Sunday vibes hit so much harder now. I used to have a reason to look forward to the end of a Sunday. Sure, it meant the end of the weekend, but it led to a Monday.
And Mondays used to hold hope for me.
Mondays meant therapy, meant hope, meant support, meant a safe space for me to be me. A place to prioritize myself and my needs.
2 hours a week for me.
Last Sunday was brutal. Monday was as well. My first week of a new fucked up normal.
I hoped this week would be easier, but so far, it’s proving to be just as challenging.
I know the answer is not alcohol…leaning on the thing to numb the pain, to silence the thoughts, to douse the burn.

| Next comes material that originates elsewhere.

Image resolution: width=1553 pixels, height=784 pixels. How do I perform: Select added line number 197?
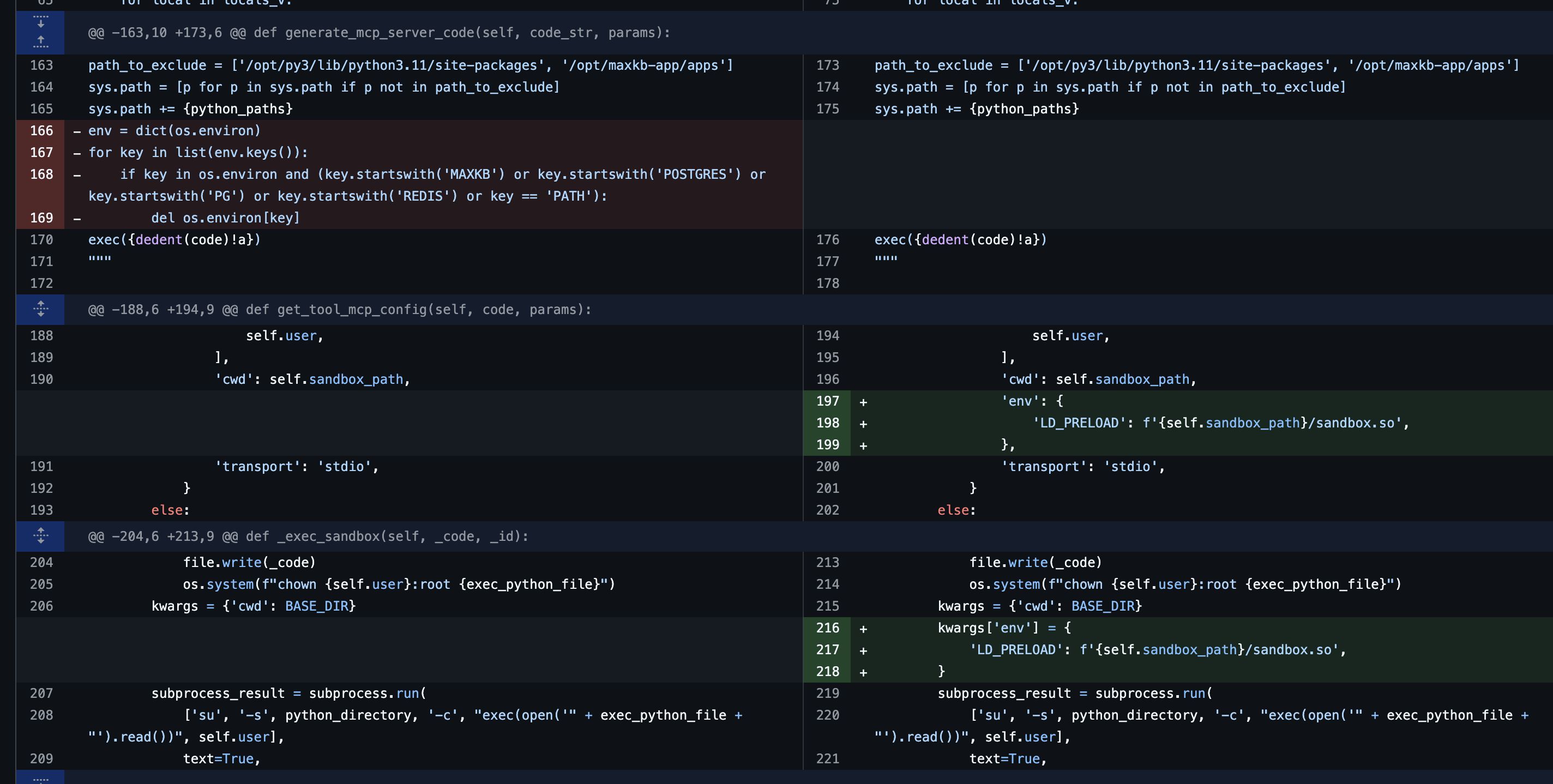827,401
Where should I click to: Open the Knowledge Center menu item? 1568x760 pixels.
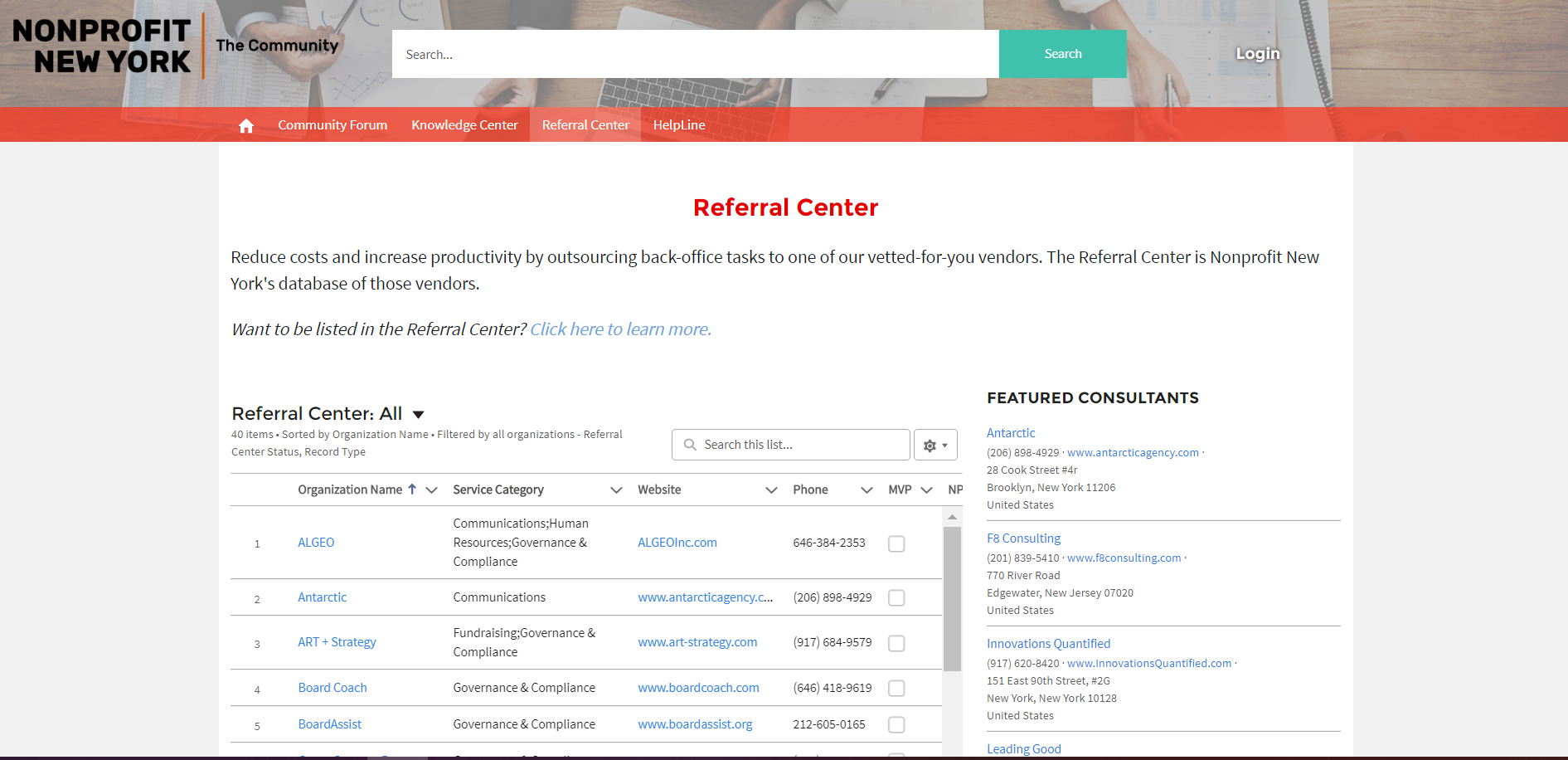point(464,124)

Or at least, so you think. But it doesn’t do any of that. Even if it seems to at first. It’ll just end up hurting me in the long run. Or when all the feelings bubble over just mere hours later.

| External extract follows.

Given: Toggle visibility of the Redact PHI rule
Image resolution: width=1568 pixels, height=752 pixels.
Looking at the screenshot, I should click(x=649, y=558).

I’m feeling pretty fucking betrayed tonight. And as the sun sets on this Sunday, my mood seems to darken with it.
Sunday never felt like they do for over people to me, who grieve to the end of the weekend. They always felt…closer to Monday. Closer to my night. Closer to the one thing that I had for me.
And to have that just be ripped away from me….?
Yeah. It fucking sucks.
I’m pretty in my head tonight. And the pull towards alcohol feels stronger than ever. And I’m having trouble distracting myself out of those thoughts.
The darkness wants to take over right now. I imagine tomorrow will be even harder. And I honestly don’t know if I’m strong enough to get through the day without some words being said.
I’m not sure whose best interest she thought getting rid of me would be in, but it sure as fuck was not mine.

hugs, I’m so sorry, I hope tonight is easier, sending hugs!
It was 🤏 slightly better, but still definitely room for improvement!